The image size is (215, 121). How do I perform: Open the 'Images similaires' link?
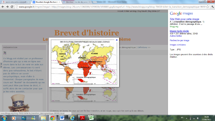pyautogui.click(x=178, y=45)
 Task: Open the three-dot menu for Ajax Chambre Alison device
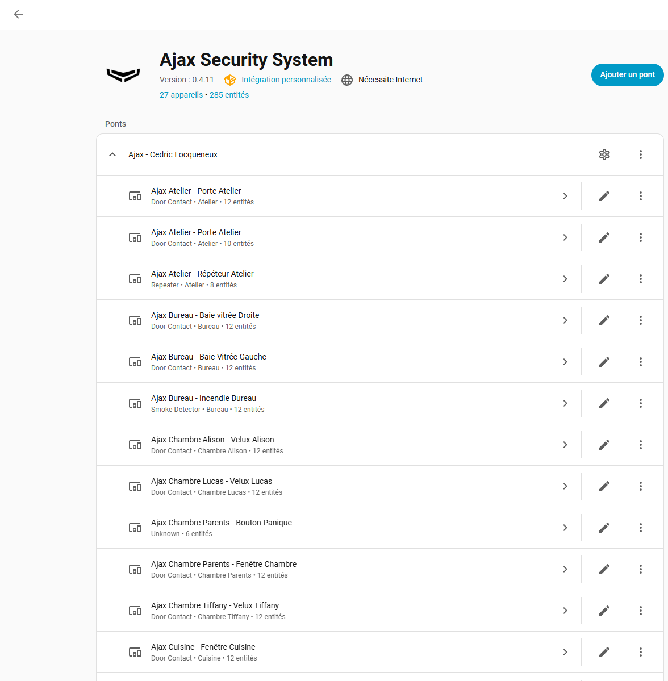pos(640,444)
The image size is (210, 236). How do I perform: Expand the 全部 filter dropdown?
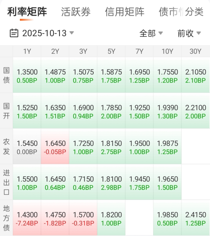coord(151,33)
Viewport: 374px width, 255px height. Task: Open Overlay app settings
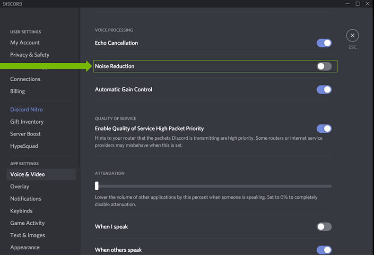pos(19,187)
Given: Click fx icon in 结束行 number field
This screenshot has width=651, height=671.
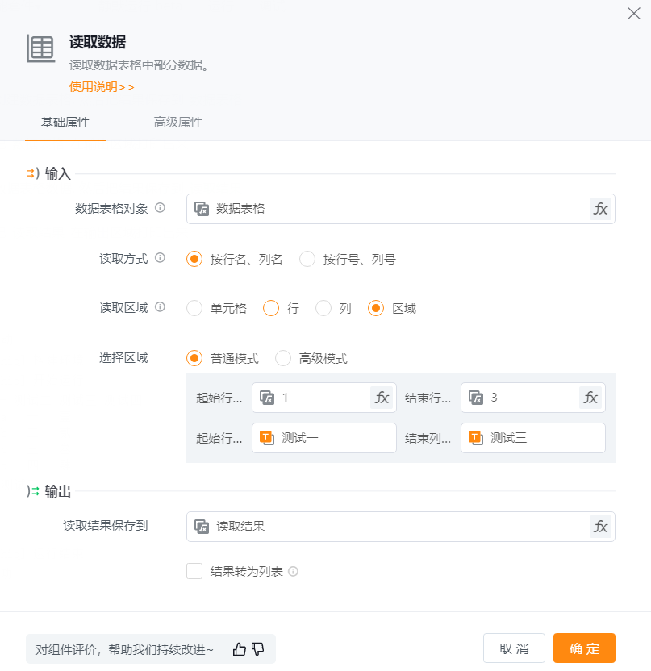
=======
WORK TO BE COMPLETED
Copy out the listing above exactly, and keep the pictures out of it.

SOLUTION BELOW
The image size is (215, 121). How do I perform: Open the 'Images similaires' link?
pyautogui.click(x=178, y=45)
 Task: Open the three-dot menu for Ajax Chambre Alison device
pos(640,444)
The image size is (210, 236). How do I perform: Expand the 全部 filter dropdown?
coord(151,33)
Viewport: 374px width, 255px height. Task: Open Overlay app settings
pos(19,187)
Given: Click fx icon in 结束行 number field
This screenshot has width=651, height=671.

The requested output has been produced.